I have often speculated as to what the result might have been had Mr. Clark been a more enterprising man. If, when he first found himself able to make a large telescope, he had come to Washington, got permission to mount his instrument in the grounds of the capitol, showed it to members of Congress, and asked for legislation to promote this new industry, and, when he got it, advertised himself and his work in every way he could, would the firm which he founded have been so little known after the death of its members, as it now unhappily is? This is, perhaps, a rather academic question, yet not an unprofitable one to consider.
In recent years the firm was engaged only to make object glasses of telescopes, because the only mountings they could be induced to make were too rude to satisfy astronomers. The palm in this branch of the work went to the firm of Warner & Swasey, whose mounting of the great Yerkes telescope of the University of Chicago is the last word of art in this direction.
During the period when the reputation of the Cambridge family was at its zenith, I was slow to believe that any other artist could come up to their standard. My impression was strengthened by a curious circumstance. During a visit to the Strasburg Observatory in 1883 I was given permission to look through its great telescope, which was made by a renowned German artist. I was surprised to find the object glass affected by so serious a defect that it could not be expected to do any work of the first class. One could only wonder that European art was so backward. But, several years afterward, the astronomers discovered that, in putting the glasses together after being cleaned, somebody had placed one of them in the wrong position, the surface which should have been turned toward the star being now turned toward the observer. When the glass was simply turned over so as to have the right face outward, the defect disappeared.

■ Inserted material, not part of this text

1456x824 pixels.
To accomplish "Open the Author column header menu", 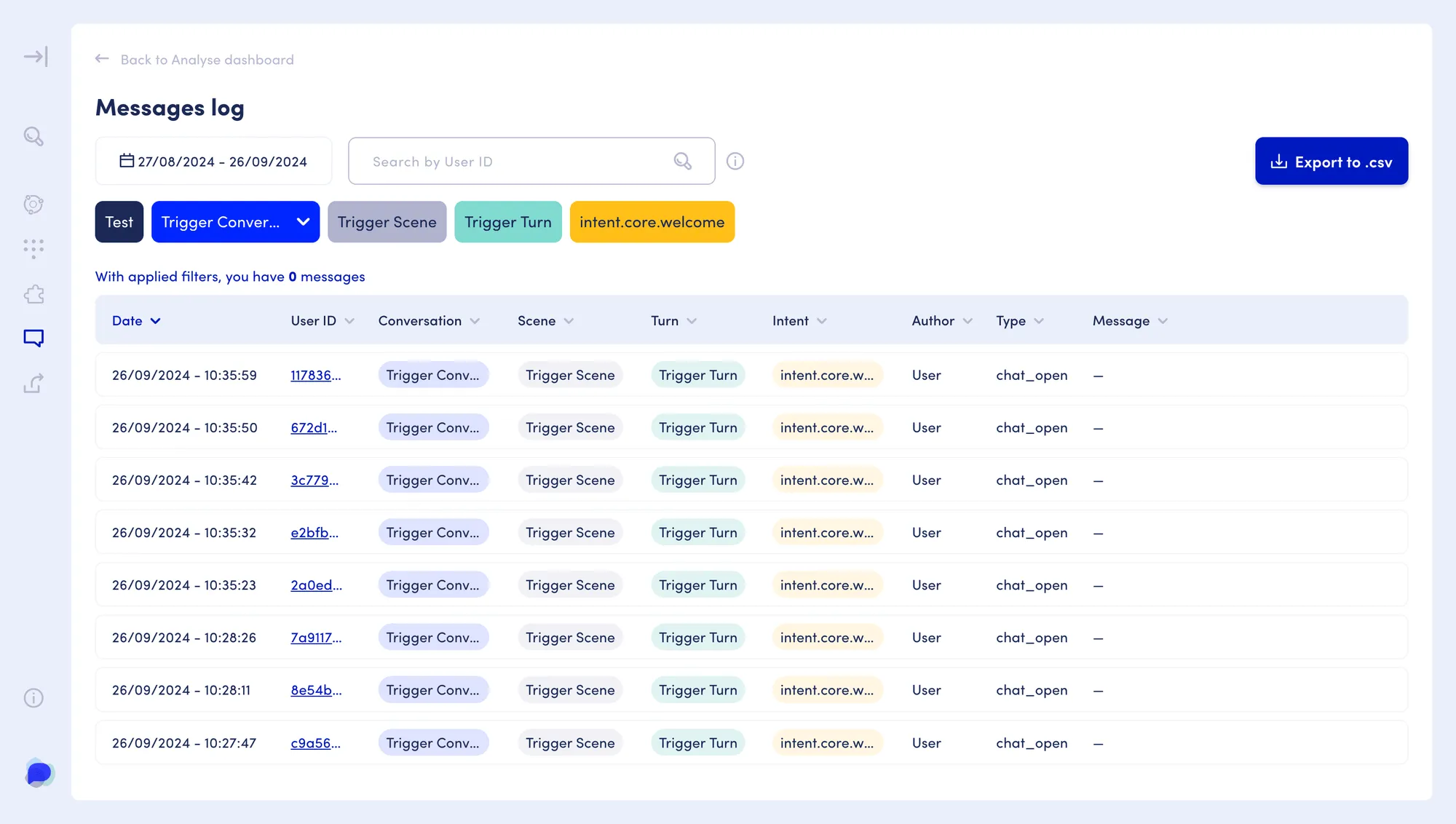I will 942,321.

[1] In justice to Mr. Blank, I must say that there seems to have been some misunderstanding as to his observations. What he had really seen and observed was a star long well known, much more distant from Procyon than the companion in question.
[2] Otto Struve was a brother of the very popular Russian minister to Washington during the years 1882-92. He retired from the direction of the Pulkowa Observatory about 1894. The official history of his negotiations and other proceedings for the construction of the telescope will be found in a work published in 1889 in honor of the jubilee of the observatory.